- TASK INSTRUCTIONS: Report every line in the listing that contains the string "more".

[INPUT DATA]

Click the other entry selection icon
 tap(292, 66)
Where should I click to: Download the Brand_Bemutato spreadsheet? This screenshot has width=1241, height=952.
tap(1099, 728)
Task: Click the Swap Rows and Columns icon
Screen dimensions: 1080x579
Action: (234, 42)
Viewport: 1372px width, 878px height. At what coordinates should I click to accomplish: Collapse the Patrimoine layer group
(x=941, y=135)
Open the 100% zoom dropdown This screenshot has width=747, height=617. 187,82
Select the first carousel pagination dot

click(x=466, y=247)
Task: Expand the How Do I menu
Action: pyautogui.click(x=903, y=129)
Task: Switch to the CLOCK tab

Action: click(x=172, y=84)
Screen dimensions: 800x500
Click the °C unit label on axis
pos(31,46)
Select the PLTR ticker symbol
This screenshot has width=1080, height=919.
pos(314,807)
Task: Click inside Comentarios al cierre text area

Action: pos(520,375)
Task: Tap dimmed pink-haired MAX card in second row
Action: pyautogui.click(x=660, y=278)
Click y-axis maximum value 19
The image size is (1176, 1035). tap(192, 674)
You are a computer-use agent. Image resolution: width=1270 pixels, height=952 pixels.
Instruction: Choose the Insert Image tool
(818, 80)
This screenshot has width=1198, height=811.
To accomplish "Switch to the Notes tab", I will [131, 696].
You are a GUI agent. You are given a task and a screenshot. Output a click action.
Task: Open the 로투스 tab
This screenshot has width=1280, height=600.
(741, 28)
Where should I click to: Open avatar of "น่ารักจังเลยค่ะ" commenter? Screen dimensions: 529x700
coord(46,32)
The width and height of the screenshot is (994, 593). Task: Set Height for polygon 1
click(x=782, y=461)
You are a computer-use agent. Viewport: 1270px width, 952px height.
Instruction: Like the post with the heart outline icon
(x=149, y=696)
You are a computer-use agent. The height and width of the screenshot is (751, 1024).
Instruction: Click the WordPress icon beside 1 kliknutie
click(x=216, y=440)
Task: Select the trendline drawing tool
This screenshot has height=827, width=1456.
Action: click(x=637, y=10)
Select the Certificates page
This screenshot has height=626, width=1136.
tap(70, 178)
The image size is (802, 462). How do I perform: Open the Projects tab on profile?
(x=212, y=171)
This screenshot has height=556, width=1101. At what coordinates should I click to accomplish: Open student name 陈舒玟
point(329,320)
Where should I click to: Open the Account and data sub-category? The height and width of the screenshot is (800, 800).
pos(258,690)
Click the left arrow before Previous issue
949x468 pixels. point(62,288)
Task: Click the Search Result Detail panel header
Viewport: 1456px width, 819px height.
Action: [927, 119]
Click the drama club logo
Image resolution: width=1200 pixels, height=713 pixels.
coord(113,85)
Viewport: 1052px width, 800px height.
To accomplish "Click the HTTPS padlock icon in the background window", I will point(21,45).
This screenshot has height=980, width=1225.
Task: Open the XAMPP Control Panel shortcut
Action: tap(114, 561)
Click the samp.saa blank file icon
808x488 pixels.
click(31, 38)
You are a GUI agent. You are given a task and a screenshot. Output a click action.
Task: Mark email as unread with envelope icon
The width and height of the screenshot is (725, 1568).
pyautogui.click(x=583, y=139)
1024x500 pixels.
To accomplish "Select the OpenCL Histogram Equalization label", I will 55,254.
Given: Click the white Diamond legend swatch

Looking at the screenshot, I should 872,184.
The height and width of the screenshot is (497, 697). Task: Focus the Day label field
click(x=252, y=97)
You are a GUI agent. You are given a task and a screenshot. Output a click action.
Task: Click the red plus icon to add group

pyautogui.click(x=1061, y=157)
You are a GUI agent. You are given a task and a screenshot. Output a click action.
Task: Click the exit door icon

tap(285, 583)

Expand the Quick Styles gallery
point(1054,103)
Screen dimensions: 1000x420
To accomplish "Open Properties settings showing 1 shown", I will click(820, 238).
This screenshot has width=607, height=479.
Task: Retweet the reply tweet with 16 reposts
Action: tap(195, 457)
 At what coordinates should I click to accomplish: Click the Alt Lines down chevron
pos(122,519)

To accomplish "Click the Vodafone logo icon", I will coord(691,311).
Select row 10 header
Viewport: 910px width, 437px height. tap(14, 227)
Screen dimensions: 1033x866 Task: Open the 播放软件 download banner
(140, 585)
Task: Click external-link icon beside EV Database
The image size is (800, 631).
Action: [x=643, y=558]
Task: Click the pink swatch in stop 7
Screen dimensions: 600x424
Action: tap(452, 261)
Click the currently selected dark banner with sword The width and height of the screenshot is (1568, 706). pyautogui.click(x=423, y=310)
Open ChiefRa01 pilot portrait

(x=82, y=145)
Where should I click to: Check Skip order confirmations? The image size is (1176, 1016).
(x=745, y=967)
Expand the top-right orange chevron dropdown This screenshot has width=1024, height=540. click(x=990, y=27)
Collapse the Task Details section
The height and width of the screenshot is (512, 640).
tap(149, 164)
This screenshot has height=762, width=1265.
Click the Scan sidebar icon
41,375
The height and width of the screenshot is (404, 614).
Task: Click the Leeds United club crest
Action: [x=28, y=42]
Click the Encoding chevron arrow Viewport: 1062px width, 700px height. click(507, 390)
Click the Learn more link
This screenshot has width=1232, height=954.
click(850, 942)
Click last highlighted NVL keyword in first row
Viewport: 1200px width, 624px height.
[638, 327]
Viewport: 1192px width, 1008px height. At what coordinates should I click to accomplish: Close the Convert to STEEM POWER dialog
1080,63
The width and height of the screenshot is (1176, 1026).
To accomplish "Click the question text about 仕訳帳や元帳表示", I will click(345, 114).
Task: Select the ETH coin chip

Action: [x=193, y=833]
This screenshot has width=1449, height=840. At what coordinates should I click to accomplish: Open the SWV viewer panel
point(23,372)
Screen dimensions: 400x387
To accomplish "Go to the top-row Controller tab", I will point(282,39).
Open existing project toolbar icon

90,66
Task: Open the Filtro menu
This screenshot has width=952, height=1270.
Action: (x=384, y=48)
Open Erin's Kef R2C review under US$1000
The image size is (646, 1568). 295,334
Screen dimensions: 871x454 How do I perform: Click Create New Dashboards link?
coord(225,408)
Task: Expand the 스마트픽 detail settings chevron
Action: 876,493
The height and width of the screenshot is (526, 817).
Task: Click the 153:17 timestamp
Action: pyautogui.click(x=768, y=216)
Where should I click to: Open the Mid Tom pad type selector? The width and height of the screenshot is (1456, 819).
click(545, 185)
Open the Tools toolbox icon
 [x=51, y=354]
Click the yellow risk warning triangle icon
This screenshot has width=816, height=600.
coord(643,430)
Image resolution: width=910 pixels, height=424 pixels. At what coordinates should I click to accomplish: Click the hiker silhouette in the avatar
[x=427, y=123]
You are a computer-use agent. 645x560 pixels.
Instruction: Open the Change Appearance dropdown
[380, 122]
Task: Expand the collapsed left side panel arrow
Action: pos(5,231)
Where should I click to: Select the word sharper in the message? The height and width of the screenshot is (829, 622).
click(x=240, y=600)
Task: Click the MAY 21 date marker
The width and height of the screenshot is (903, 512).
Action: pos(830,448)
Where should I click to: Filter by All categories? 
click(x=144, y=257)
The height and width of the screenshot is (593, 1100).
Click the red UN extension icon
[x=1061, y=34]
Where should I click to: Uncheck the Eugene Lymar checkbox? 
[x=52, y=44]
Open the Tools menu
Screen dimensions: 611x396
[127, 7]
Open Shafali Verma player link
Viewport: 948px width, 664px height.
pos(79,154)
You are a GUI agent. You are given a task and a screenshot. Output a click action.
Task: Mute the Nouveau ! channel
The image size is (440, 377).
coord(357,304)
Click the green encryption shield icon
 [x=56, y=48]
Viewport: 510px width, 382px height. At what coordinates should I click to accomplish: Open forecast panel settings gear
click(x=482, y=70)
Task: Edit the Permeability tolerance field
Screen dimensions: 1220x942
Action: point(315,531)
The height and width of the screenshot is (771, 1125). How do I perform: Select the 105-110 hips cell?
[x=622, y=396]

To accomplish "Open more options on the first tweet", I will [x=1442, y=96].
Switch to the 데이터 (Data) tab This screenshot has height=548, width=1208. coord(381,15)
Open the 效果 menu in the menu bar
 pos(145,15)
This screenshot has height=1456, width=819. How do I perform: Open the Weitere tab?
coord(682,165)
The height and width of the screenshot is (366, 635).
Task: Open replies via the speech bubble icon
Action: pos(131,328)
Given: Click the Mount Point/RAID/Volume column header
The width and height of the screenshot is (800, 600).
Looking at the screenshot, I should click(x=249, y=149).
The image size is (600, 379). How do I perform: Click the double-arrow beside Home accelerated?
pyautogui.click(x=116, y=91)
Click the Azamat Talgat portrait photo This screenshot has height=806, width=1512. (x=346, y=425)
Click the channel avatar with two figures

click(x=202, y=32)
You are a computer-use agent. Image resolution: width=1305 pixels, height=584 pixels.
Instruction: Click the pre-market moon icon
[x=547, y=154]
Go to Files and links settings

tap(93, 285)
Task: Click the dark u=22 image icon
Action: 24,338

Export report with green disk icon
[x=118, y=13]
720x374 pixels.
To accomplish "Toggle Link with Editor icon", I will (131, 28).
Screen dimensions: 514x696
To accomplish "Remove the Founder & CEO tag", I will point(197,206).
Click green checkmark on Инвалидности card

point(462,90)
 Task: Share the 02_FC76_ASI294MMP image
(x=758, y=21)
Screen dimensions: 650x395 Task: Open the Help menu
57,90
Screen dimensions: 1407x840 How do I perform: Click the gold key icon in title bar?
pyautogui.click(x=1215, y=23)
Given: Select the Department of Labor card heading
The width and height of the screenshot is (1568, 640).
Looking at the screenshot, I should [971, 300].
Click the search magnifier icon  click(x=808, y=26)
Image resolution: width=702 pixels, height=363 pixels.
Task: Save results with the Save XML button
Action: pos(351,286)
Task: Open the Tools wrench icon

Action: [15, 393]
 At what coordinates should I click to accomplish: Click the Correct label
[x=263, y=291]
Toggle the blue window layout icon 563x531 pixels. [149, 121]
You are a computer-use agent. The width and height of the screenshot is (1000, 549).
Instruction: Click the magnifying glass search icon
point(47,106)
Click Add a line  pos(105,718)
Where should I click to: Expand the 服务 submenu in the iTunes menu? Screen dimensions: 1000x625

[/INPUT DATA]

- RESPONSE TO THIS TASK:
Click the Learn more link
To accomplish "Open more options on the first tweet", I will [x=1442, y=96].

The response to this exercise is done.